I finally upgraded to Fireworks CS4 this weekend. Once again, there was no good reason to do so feature-wise (no, please don't generate “better” CSS for me, thanks) but I thought I'd give the heavily criticized new Adobe UI a go.
What in the fuck happened here?
This has got to be one of the buggiest applications I've ever—in my entire history of computing—used. How did Adobe, who's QA is usually pretty solid, let this ship? In the 2 days I've been using it, CS4 has crashed dozens of times.
One of the more common crashers I've found is: draw a box, changed the fill to a gradient, and boom, there she goes. A box with a gradient. Seriously.
There are a number of bugs in the “symbols” implementation—something I rely on heavily—where breaking symbols no longer works, resizing symbols can corrupt and lose data in the symbol, and occasionally, things inside symbols move around all on their own. This is bad.
There are bugs with elements forgetting their filter effects: i.e. put a drop shadow on an object, move to a different frame and back, said shadow's properties changed.
And then there's the new type engine.

They’ve apparently replaced the old Macromedia based engine with Adobe code. Unfortunately it’s completely broken. Fonts change their rending on redraw. Type boxes move around without doing anything. And, like you can see above, type displays outside of the type box. This is one of those things that I saw within 10 minutes of using CS4, and judging by the bugs filed with Adobe, I'm not alone.

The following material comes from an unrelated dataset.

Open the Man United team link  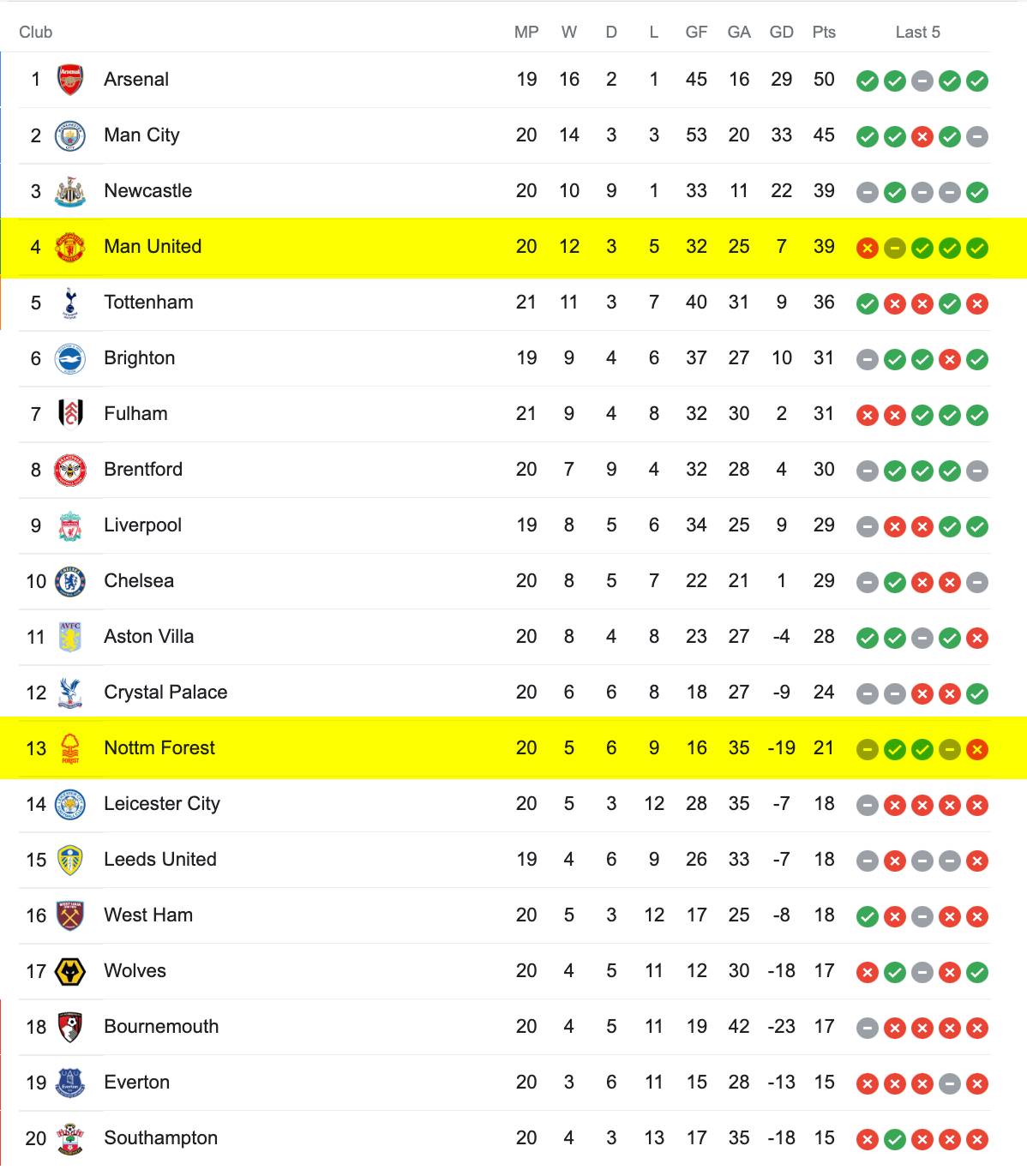pos(153,247)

After a couple of days, I've gone back to Fireworks 8 (which is after MX 2004, and before CS3, if you're keeping track—gotta love those naming conventions), as it seems to be the fastest and most stable version to me.
There’s an open letter from another Fireworks user to Adobe bemoaning the death of one of our most valuable tools, but frankly, I think this is it for Fireworks. Adobe has made a statement here: they're clearly not willing to invest the time or expense into developing or maintaining it any longer.
Like a carpenter with a favorite hammer, I feel an almost emotional bond with Fireworks. I'll likely hang on to version 8 for as long as it will run on my computer… and when it finally does die, it will be heartbreaking.